What are you cooling? Overclocking? Details....


----------



## phanbuey (Feb 7, 2018)

AIOs are also quite a bit easier to install on the socket than the typical high end air cooler... less issues with ram clearance etc.


----------



## holyprof (Feb 7, 2018)

I swapped my EVGA GTX960 SSC (it has one of the best air coolers in the GPU world) for a water cooled EVGA GTX 1080. The result is - GPU runs 5-10 degrees cooler (40 C under load vs 50 of the old air cooled card), but is much noisier because you can lower or even tun off fans but the pump is clearly audible producing an annoying hum. If i had opted for the air-cooled GTX1080 from same brand, it would have the same performance, a bit higher temperatures (but still far from dangerous), produce less noise and save me 20 or 30 euros.
I guess the same can be applied to CPU coolers - my mildly overclocked CPU (i5-4690k) runs at 40 degrees at load, hitting 50-60 with synthetic benchmarks. All that using an inexpensive mid-class air cooler.

So i should say the same as EarthDog: only get water cooling if you plan to overclock heavily, otherwise air cooling is simpler, cheaper and safer.


----------



## eidairaman1 (Feb 7, 2018)

Custom loop water cooling requires maintenance of topping off, anti algae, distilled water or coolant. Aios are sealed units-no mx can be done to them. I notice in some aio the pumps do go out quicker thus requiring complete aio replacement. Air cooling you typically replace just the fan, a good example of a cooler that can oc decently yet not block ram is my cooler in my system specs, there are other slim style coolers out there too or bulky coolers that are offset to preven ram blocking too. Just really depends on how much you want to spend or risks involved, afaik aircoolers tend to cost less than most AIOs


----------



## John Naylor (Feb 7, 2018)

I'll start off with ... there is not a single CLC type unit that I can recommend.  As and engineer, the idea of deliberately assembling aa consumer product with a copper block and aluminum radiator is just something I find offensive at a very basic level.  And since I have yet to see one that can beat a comparable prices air cooler, they simply have no "Raison d'être"
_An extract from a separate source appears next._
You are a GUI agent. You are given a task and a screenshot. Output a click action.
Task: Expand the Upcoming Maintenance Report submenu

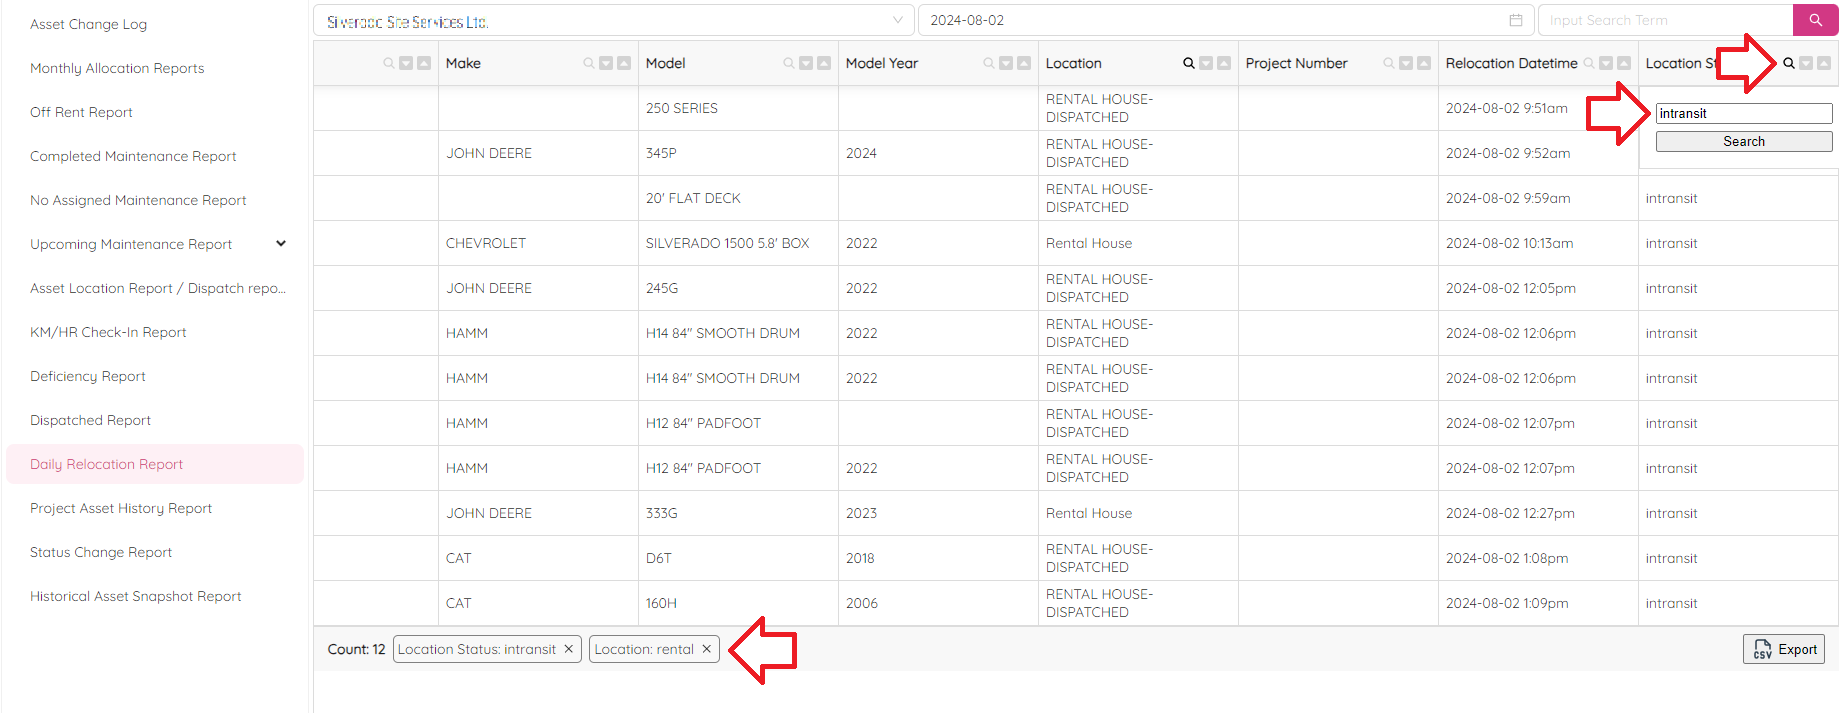point(281,244)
The alumiunum rads not obly reduce thermal efficiency thereby exacerbating the need for high sepeeed / high noise fans, but the inability to autment the system's corrosion inhibitors is a problem.  These inhibitors have a usable life of 18 - 24 months and when they cease to perform at the end of that usful life, the process described here begins in earnest  ... warning: pics may be diusturning to some viewers 

https://martinsliquidlab.wordpress.com/2012/01/24/corrosion-explored/

So we are left with three Options:

1.  The top air coolers (Cryorig R1 Ultimate and Noctua NH-D15) will outperfom any CLC Type AIO at comparable prices, and it's rare unit that can even compete on a perfomance / noise ratio basis ... and I'm talking Units with 2 - 3 fans here However, the Sythe Fuma ($45) and and Scythe Mugen max ($37) have shown an ability to meet or beat the Noc and Cryo units.

2.  OLC Type AIOs - Swiftech is the most well known in this category.  Their 2 x 140mm H240 X2 unit for example outperforms the Kraken C62 while being cheaper to boot.  It differs from CLC type units in many ways:

All copper system
No Mixed metals
No galvanic corrosion cell
Pump is 10x more powerful
Is expandable, can add Water, RAM, SSD water blocks if it strikes ya fancy
Has reservoir
Is serviceable
Can use "designer" colored fluids
Component quality same as custom loops as they are just that only "pre-assembled" at factory

3.  Custom loops - As a person who appreciates artistry in a build, I love that a custom loop provides this option.  How well it performs ... how cool it keeps things, how quiet it is , etc is all up to you.  You can spend $300... you can spend $2,500 and there's still room above that.  CPU cooling wise, there is a limitation in how much heat the water block can transfer and other than delidding, there's not much you can do about that.  But if you want a system that when you sit in front of it while it's running a series if CPU and GPU test ... you can't tell that the system is on or not because the fan noise is below audible, this is your only solution.



eidairaman1 said:


> Custom loop water cooling requires maintenance of topping off, anti algae, distilled water or coolant. Aios are sealed units-no mx can be done to them.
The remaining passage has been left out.